*** DATASET EXTRACT ***

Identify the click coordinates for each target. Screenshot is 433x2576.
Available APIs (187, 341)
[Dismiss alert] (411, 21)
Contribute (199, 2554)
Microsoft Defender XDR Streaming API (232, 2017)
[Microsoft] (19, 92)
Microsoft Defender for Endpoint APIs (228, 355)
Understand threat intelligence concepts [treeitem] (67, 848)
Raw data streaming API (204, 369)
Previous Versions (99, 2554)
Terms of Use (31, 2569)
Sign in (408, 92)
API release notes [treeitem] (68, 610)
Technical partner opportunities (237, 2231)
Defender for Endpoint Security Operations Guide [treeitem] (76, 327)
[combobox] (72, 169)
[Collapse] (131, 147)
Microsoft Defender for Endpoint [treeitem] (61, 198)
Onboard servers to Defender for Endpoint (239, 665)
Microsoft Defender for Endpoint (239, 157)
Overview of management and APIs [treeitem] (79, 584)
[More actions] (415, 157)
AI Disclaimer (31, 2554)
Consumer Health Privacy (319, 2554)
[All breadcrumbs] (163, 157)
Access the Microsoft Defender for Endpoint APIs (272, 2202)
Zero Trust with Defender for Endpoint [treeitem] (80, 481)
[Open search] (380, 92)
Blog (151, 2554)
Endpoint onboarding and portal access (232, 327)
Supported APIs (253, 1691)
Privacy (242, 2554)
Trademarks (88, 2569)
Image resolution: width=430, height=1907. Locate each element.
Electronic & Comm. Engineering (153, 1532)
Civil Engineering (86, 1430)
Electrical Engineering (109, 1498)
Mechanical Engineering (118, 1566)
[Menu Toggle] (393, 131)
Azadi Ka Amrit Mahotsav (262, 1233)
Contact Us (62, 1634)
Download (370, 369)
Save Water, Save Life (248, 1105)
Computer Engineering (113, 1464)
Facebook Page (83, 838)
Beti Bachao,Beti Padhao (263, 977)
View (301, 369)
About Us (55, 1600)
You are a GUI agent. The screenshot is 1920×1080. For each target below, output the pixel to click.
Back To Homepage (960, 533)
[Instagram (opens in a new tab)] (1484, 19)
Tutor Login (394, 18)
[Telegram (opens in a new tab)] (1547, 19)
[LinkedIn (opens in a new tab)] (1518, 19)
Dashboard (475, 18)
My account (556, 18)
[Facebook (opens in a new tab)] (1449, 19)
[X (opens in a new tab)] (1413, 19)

***

What you give back must be the stretch above, starting at the line with "Microsoft Defender for Endpoint [treeitem]" and ending at the line with "AI Disclaimer (31, 2554)", copied exactly.

Microsoft Defender for Endpoint [treeitem] (61, 198)
Onboard servers to Defender for Endpoint (239, 665)
Microsoft Defender for Endpoint (239, 157)
Overview of management and APIs [treeitem] (79, 584)
[More actions] (415, 157)
AI Disclaimer (31, 2554)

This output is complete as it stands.